The program has three tiers — Admirer (free to join), Enthusiast (for customers who have spent at least $250 with ThirdLove) and Devotee (for customers who have spent at least $450 with ThirdLove). ThirdLove chief creative officer Ra’el Cohen said that the company decided to base the tiers on lifetime spend because lingerie isn’t a frequently replenished item, and that some customers “might buy only once a year, and that’s okay.” Members of the top two tiers get access to a free seamless underwear with purchase, and early access to new products, and exclusive seasonal offerings, in addition.  All members get access to some variation of free or low-cost shipping.

ThirdLove created the loyalty program in response to customer demand — Cohen said that it was a frequent request customers made on ThirdLove’s social media pages and through its customer service chat.

She also said that ThirdLove wanted to come up with a way to more consistently give customers access to rewards throughout the customer journey, and thought of the loyalty program as one way to do that. For example, ThirdLove, like many DTC companies, used to offer first-time customers a discount — customers who signed up for ThirdLove’s email list for the first time got a 10% off coupon. But by getting customers to sign up for a loyalty program, ThirdLove gets more information about how customers react to certain promotional and product offerings beyond just the first-time offer.

“If you kind of unpack what a loyalty program is, it’s effectively giving benefits, discounts and other things to customers,” Richie Siegel, founder of retail consultancy firm Loose Threads said. “I think one of the big shifts is these [DTC] brands have just done that in marketing.”

But, Cohen said that what ThirdLove found was that bundling discounting was more successful — like offering up to $40 off and free shipping when customers buy four bras.

“That was really the purchasing behavior we saw reflected in our customer base,” Cohen said. “A woman would buy one bra — she got a great fit, was really happy with it — and would come back and buy two or three more.” 

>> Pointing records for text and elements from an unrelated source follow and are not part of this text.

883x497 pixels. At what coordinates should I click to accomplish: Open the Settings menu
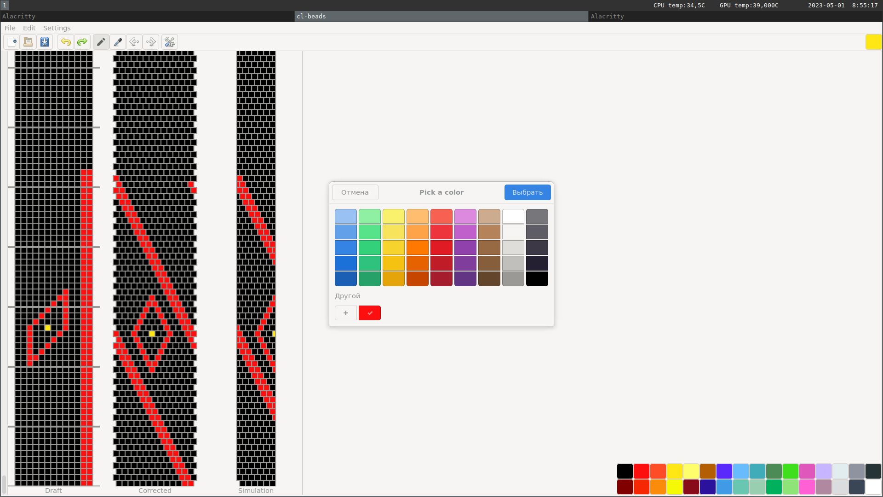(57, 28)
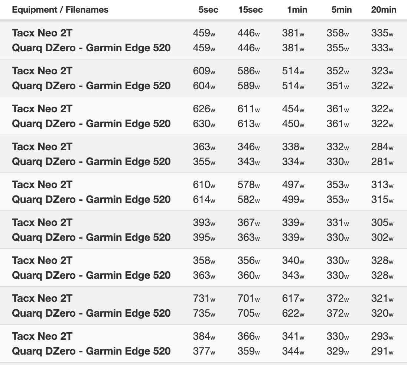Select the 20min column header
Image resolution: width=407 pixels, height=365 pixels.
coord(384,10)
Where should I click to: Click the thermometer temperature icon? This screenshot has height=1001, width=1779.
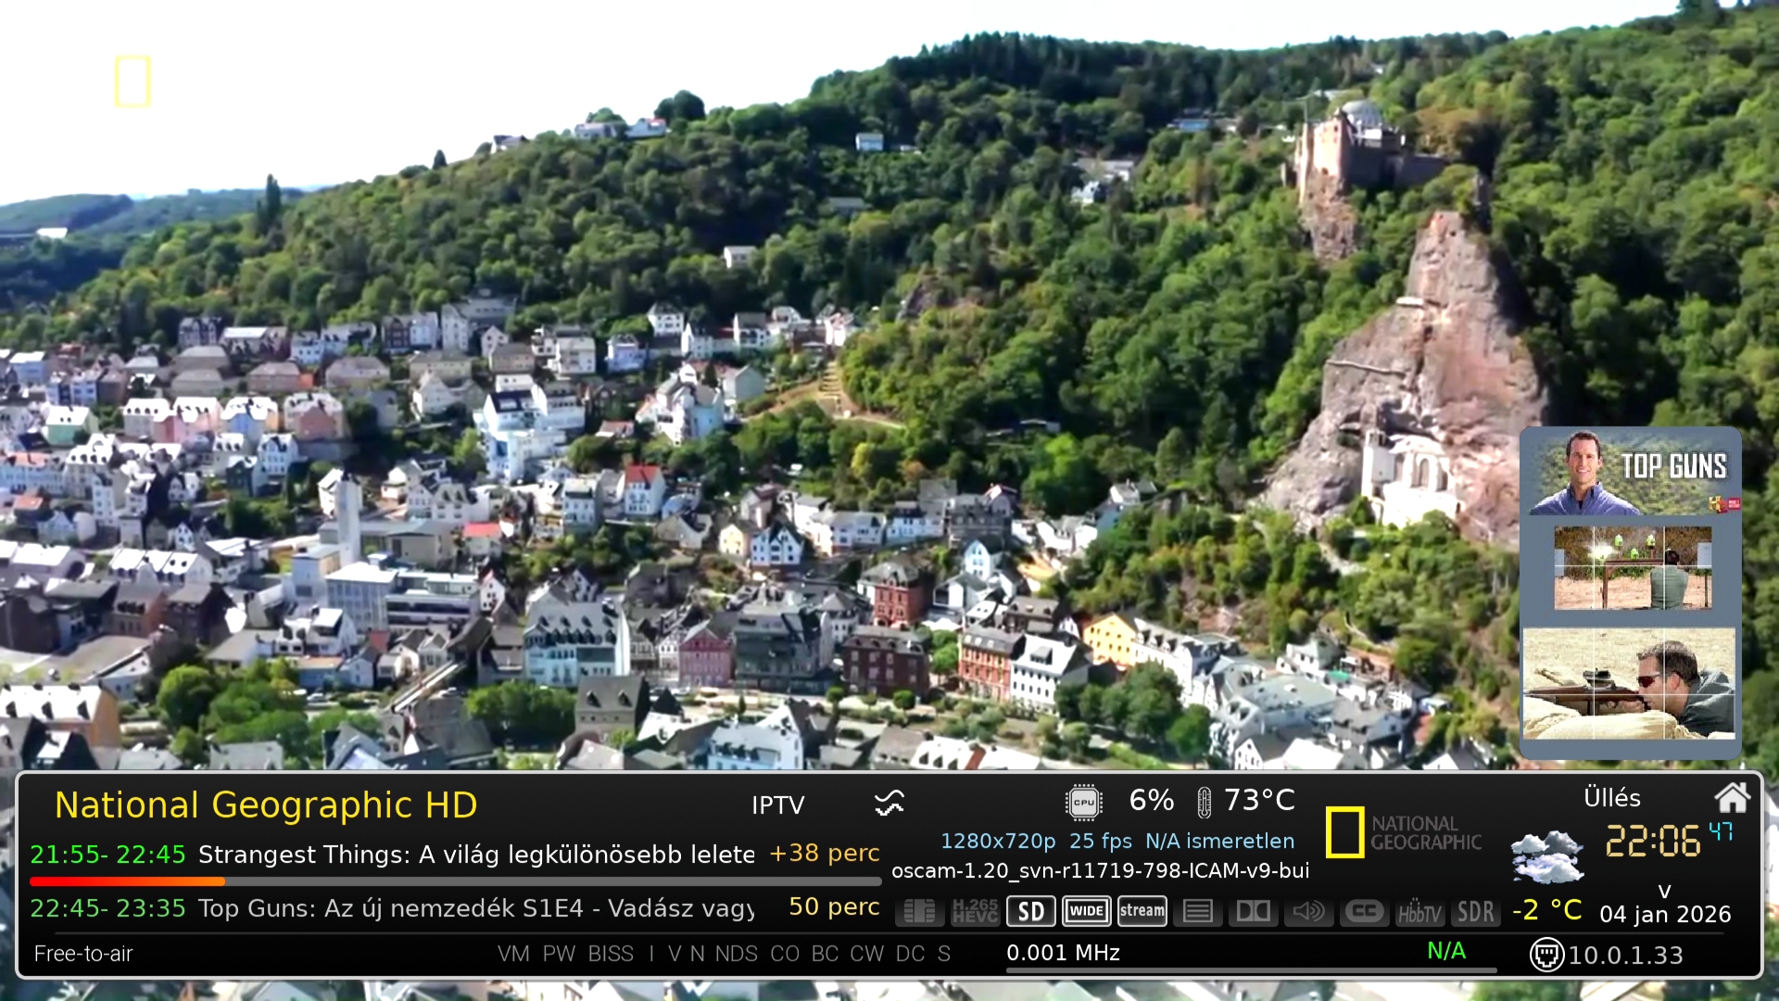(1204, 802)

So in the months leading up to the loyalty program launch, ThirdLove did away with its 10% discount for first-time customers. It also wanted to release a tiered loyalty program, to spell out exactly how much customers would have to spend in order to reach the next tier of the loyalty program as a way to encourage them to spend more.

The perks offered through ThirdLove’s loyalty program is similar to other new retail loyalty programs in that the brand is more interested in offering customers early or exclusive access to product, rather than only discounts. Siegel said that other offerings — free and low-cost expedited shipping — are “table stakes” for retailers today, and “is that going to move the needle? I don’t think so.”

For more established brands like Reebok who have released new loyalty programs in recent months, it’s the first time they’ve been able to collect certain pieces of customer data, or see how a customer purchases with them over time. Cohen said that ThirdLove’s loyalty program hasn’t given the brand access to any new pieces of data that they didn’t have before, but that it’s been helpful in giving ThirdLove a better way to understand what will drive its most valuable customers to purchase more.

“For us, it’s really about understanding what is the behavior for each individual tier, and what are the moments in which we can help incentivize women to get to that next tier and earn that higher rewards status,” Cohen said.